Irish Pubs and Bars worldwide in our Irish Pub Directory - New York, London, Sydney, Boston, Dublin, San Francisco, Toronto. You can also find songs, drinking games, quotes, toasts & more!
A man walks into a pub and sits down next to a man
with a dog at his feet. "Does your dog bite?"
"No."
A few minutes later the dog takes a huge chunk out of his leg.
"I thought you said your dog didn't bite!" the man says indignantly.
"That's not my dog."
A guy walks into a bar, its almost empty except
for one lady down at the end, the bartender asks him what he wants,
he says "a beer - and give the douche bag down at the end of the
bar a drink." Well, the bartender is indignant, and tells the guy
that this is not that kind of bar, and to be civil. And the customer,
shrugs, and says again, "Give me a beer and the douche bag at the
end of the bar a drink." Well, the bartender stifles his anger,
and goes down to the end of the bar and tells the lady, "This JERK
down there wants to buy you a drink, what'll you have?" She says
"Vinegar and water please."
A man walks into a pub and asks the barman for a lager.
The barman says, "Lager’s off just now, we’re waiting on the barrels
being delivered."
The man says, "OK then, I'll have a rum and coke."
After drinking his rum and coke, he goes back to the bar and asks
again for a lager.
Once again the barman says that they don’t have any, so the man
orders a screwdriver.
He drinks his screwdriver. He then goes back and asks yet again
for a lager. The barman says "Look, if you take the rum out of a
rum and coke, what do you have?"
The man replies, "Coke."
"If you take the vodka out of a screwdriver, what do you have?"
The man replies, "Orange juice."
"Now, if you take the flame out of lager, what do you have?"
The man looks puzzled, "There is no flame in lager."
The barman replies, "That’s what I've been trying to tell you!"
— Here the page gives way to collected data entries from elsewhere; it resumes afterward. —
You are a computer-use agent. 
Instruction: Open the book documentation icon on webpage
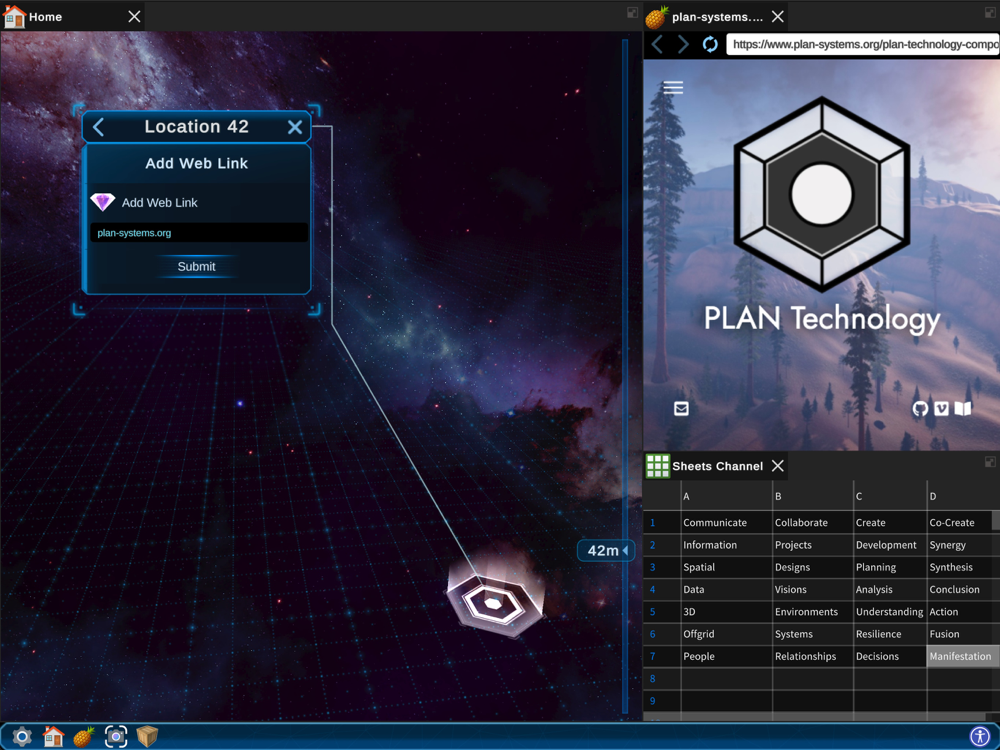tap(963, 408)
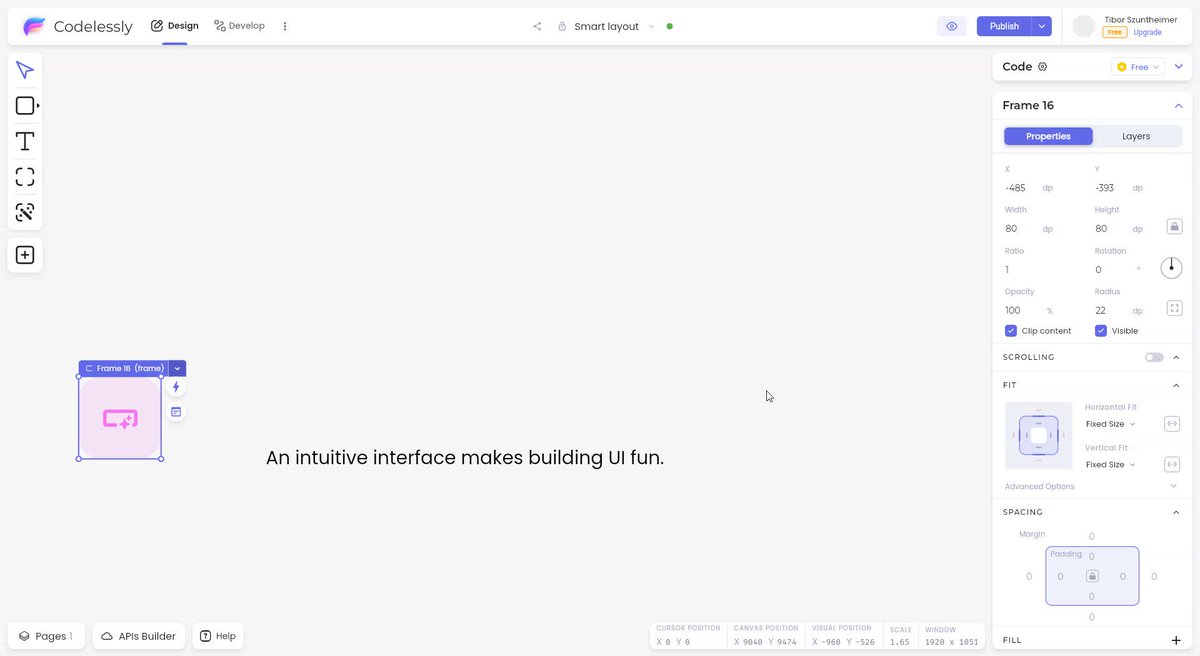Screen dimensions: 1200x656
Task: Uncheck the Visible checkbox
Action: (1101, 331)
So this guy walks into a bar, and as he makes his
way to the counter, he stops and talks to everyone in the bar. As
he finishes with each group of people, they all get up and leave
and go stand outside the window, looking in. Finally, the bar is
empty except for this guy and the bartender. The man walks up to
the counter, and says to the bartender, "I bet you $500 that I can
pee into a shot glass from 30 feet away, and not get any outside
the glass." The bartender thinks that this guy is a nutcase, but
he wants his $500, so he agrees. They get out a shot glass, the
bartender paces off 30 feet, and the contest begins. The man pees
all over the bar. He doesn't even touch the shot glass. When he
finishes, the bartender looks at him and says, "Well, I guess you
owe me $500, huh?" The man answers, "Yeah, but I bet all of those
people outside the window $200 apiece that I could come in here
and pee all over the bar."
A man walks into a bar and hears piano music. He
looks at the piano and can't see anyone sitting there, so he walks
over and discovers a foot-tall man standing on the piano bench playing
the tune of Dixie-Girl. The man thought that this was strange so
he goes over to the bartender and asks where the man came from.
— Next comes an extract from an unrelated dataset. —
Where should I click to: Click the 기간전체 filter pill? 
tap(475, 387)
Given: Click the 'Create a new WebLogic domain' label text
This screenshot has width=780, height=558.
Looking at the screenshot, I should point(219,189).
"Here," says the bartender, handing the man a genie lamp, "rub this."
So the man rubs the lamp and out comes this genie.
"What do you wish for?" asks the genie.
"A million bucks," the man states, quite sure of himself.
"Granted." And the genie claps his hands and disappeared back into
the lamp.
The man looks around, checks his wallet but can't find a million
bucks anywhere. Just that moment, a million ducks fly through the
bar. Astounded the man says: "Hey! I didn't ask for a million ducks!"
"Do you think that I asked for a 12 inch pianist?" replied the bartender.
A man walks into a bar. A second man walks into a bar. The third
one ducks.A man rushes into a bar, orders the four most expensive
30-year-old single malts in the house and has the barman line them
up in front of him. Then without pausing, he quickly downs each
one.
"Whew," the barman remarks, "You seem to be in a hurry."
"You would be too if you had what I have," the man replies.
"Why, what do you have?", the barman asks sympathetically.
"Fifty pence."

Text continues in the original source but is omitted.